Vas-y, frappe, c’est rien à côté de ce que j’ai enduré.

Les premiers mots

La route est longue jusqu’à chez toi, Eva. Salluit, 62e parallèle, bien au-delà de la limite des arbres, Salluit roulé en boule au pied des montagnes, Salluit le fjord au creux des reins, et, seize kilomètres plus loin seulement, le grand détroit d’Hudson qui te conduira peut-être jusqu’à l’océan Arctique, qui sait.

Là-bas, les filles sont mères très jeunes, l’alcool est considéré comme refuge, les enfants sont les enfants de tous, les morts ne sont pas recherchés et les disparitions n’inquiètent que peu de monde.

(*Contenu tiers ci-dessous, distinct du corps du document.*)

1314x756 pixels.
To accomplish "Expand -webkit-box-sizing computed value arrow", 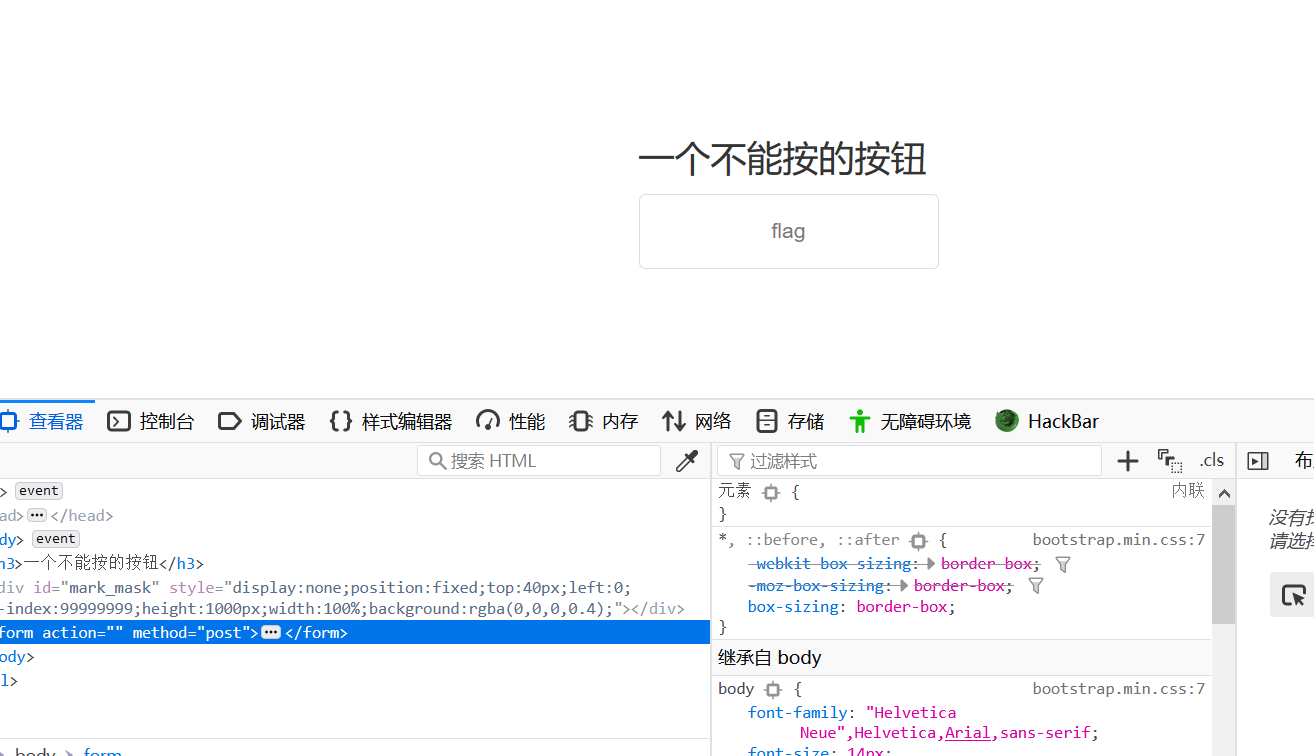I will (x=927, y=563).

Là-bas, c’est à Salluit. Là, où la narratrice vient en missionnaire s’occuper des enfants dont personne ne s’occupe. C’est toujours avec le cœur lourd qu’elle repart vers le sud, laissant à l’abandon ces êtres chers. 

Cette fois-ci son retour se fait dans la douleur, Eva, son amie est décédée. Sans explications, sans corps de la défunte. En racontant l’histoire de cette amie, la narratrice peint le portrait de habitants et de leurs vies au milieu de la misère. Avec son regard de « blanche », elle pose un regard qui se veut sans jugement. Elle essaie de comprendre pourquoi l’alcool est si souvent bu, pourquoi le taux de suicides est alarmant, pourquoi les jeunes filles s’amourachent des hommes à la peau claire qui les abandonnent après une nuit d’amour…

Vous manquez d’espace dans votre immensité nordique. Comment ça se fait que toute cette richesse ressemble tellement au tiers-monde?

Le récit est divisé en deux parties. La première peut sembler décousue puisqu’elle aborde plusieurs petits moments de vies. La deuxième raconte l’histoire du fils d’Eva, le récit est alors plus linéaire. Ces parties sont toutes les deux empreintes de la même force d’écriture.

L’autrice amène une vision singulière sur ces humains avec poésie et surtout avec une certaine clarté. Ces Premières Nations souffrent et continueront de souffrir et s’intéresser à elles c’est permettre de voir autre chose et de laisser tomber les stéréotypes.

Les Editions de la Peuplade édite décidément de bien belles pépites comme De bois debout de Jean-François Caron.

– Nirliit de Juliana Léveillé-Trudel, Editions de la Peuplade, 2018 (2015 au Canada), 175 pages – 

26 réflexions sur “Nirliit– Juliana Léveillé-Trudel

  1. Lili dit :

    Je l’ai acheté tout dernièrement. Je comptais le lire pour le mois québécois puis bon ben, force est de constater que c’est loupé. Mais il ne devrait pas tarder pour autant ! Je suis très curieuse de découvrir cette écriture qui me semble sensible et étrange en feuilletant des extraits.